Problem to work on: Arrange the listing below as a numbered list, running from its first line down through the line containing "(x=23, y=32)". Leave out any blank lines.

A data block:
-------

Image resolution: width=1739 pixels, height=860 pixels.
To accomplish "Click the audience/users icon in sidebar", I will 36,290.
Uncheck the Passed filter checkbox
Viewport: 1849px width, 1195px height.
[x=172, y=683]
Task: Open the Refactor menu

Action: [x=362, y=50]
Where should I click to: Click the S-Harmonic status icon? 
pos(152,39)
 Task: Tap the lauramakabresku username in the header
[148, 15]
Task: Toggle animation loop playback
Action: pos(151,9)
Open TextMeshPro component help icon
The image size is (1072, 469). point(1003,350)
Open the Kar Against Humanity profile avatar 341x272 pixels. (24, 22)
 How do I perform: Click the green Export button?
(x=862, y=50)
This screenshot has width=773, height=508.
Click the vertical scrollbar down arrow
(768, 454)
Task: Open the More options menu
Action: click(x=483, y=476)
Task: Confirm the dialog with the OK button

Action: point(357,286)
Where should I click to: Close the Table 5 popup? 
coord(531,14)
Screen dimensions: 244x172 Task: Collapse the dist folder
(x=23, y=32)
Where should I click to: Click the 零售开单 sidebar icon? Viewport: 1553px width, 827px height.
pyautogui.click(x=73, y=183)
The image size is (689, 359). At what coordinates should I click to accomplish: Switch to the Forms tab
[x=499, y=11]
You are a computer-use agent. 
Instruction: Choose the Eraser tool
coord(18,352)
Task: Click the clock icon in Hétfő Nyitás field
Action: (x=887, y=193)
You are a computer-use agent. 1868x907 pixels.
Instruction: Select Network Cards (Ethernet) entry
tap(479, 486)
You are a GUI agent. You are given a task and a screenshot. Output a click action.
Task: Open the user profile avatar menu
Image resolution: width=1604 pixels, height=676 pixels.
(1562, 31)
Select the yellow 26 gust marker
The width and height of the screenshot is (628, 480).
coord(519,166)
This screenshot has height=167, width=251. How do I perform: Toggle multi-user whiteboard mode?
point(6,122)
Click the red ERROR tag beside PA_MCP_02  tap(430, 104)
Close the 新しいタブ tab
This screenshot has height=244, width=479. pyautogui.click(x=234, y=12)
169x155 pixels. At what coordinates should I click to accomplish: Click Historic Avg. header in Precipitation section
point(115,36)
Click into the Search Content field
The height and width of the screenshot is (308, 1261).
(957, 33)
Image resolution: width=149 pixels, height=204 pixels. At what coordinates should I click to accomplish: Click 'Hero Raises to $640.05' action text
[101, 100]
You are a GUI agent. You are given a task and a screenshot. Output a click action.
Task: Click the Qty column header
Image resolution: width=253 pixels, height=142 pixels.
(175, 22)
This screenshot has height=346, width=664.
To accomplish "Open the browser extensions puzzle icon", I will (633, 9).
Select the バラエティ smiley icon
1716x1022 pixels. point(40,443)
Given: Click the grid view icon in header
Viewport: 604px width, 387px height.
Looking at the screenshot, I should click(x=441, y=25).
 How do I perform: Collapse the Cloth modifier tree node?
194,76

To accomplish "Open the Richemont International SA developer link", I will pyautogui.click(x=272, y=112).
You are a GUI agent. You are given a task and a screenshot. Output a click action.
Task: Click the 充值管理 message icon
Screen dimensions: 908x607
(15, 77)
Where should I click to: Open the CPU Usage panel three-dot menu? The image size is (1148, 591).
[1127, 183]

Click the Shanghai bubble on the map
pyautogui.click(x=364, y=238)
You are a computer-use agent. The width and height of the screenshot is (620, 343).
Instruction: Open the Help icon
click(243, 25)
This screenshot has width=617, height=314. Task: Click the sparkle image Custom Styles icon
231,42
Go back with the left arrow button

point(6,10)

-------

Solution:
1. Image resolution: width=1739 pixels, height=860 pixels.
2. To accomplish "Click the audience/users icon in sidebar", I will 36,290.
3. Uncheck the Passed filter checkbox
4. Viewport: 1849px width, 1195px height.
5. [x=172, y=683]
6. Task: Open the Refactor menu
7. Action: [x=362, y=50]
8. Where should I click to: Click the S-Harmonic status icon? 
9. pos(152,39)
10.  Task: Tap the lauramakabresku username in the header
11. [148, 15]
12. Task: Toggle animation loop playback
13. Action: pos(151,9)
14. Open TextMeshPro component help icon
15. The image size is (1072, 469). point(1003,350)
16. Open the Kar Against Humanity profile avatar 341x272 pixels. (24, 22)
17.  How do I perform: Click the green Export button?
18. (x=862, y=50)
19. This screenshot has width=773, height=508.
20. Click the vertical scrollbar down arrow
21. (768, 454)
22. Task: Open the More options menu
23. Action: click(x=483, y=476)
24. Task: Confirm the dialog with the OK button
25. Action: point(357,286)
26. Where should I click to: Close the Table 5 popup? 
27. coord(531,14)
28. Screen dimensions: 244x172 Task: Collapse the dist folder
29. (x=23, y=32)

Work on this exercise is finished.